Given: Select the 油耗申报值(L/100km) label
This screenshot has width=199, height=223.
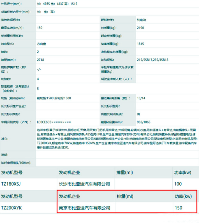Looking at the screenshot, I should pos(16,163).
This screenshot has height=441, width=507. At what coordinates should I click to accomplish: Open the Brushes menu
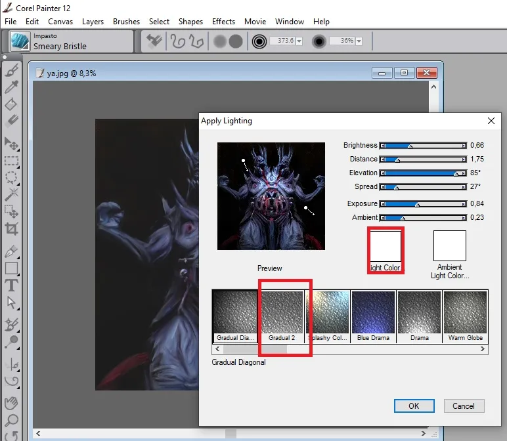tap(127, 22)

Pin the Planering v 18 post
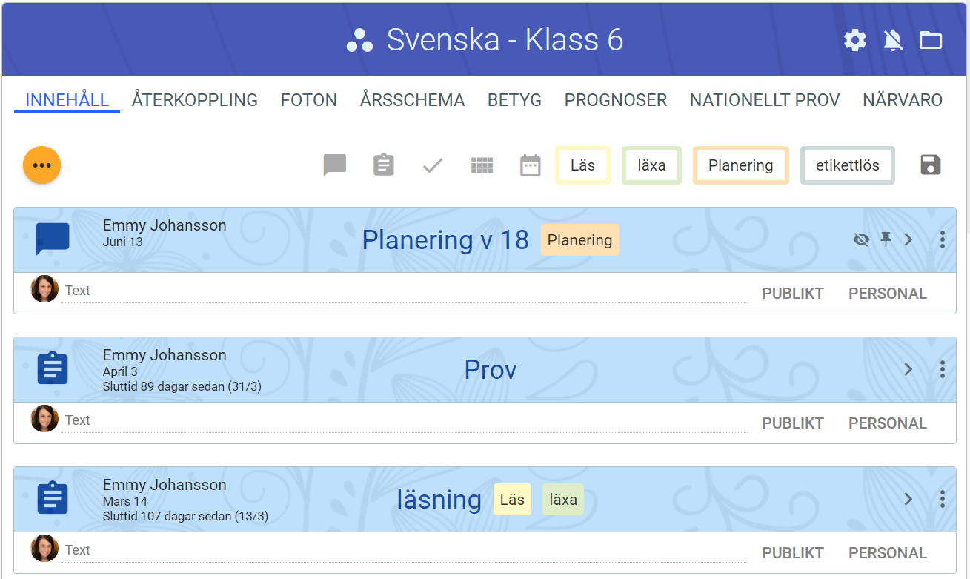886,239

::::

* **Task goal**: A faithful copy of the entries above is needed, one that contains no images.

* **Reply to the task**:
Given: Select the 油耗申报值(L/100km) label
This screenshot has width=199, height=223.
Looking at the screenshot, I should pos(16,163).
This screenshot has height=441, width=507. At what coordinates should I click to accomplish: Open the Brushes menu
tap(127, 22)

Pin the Planering v 18 post
886,239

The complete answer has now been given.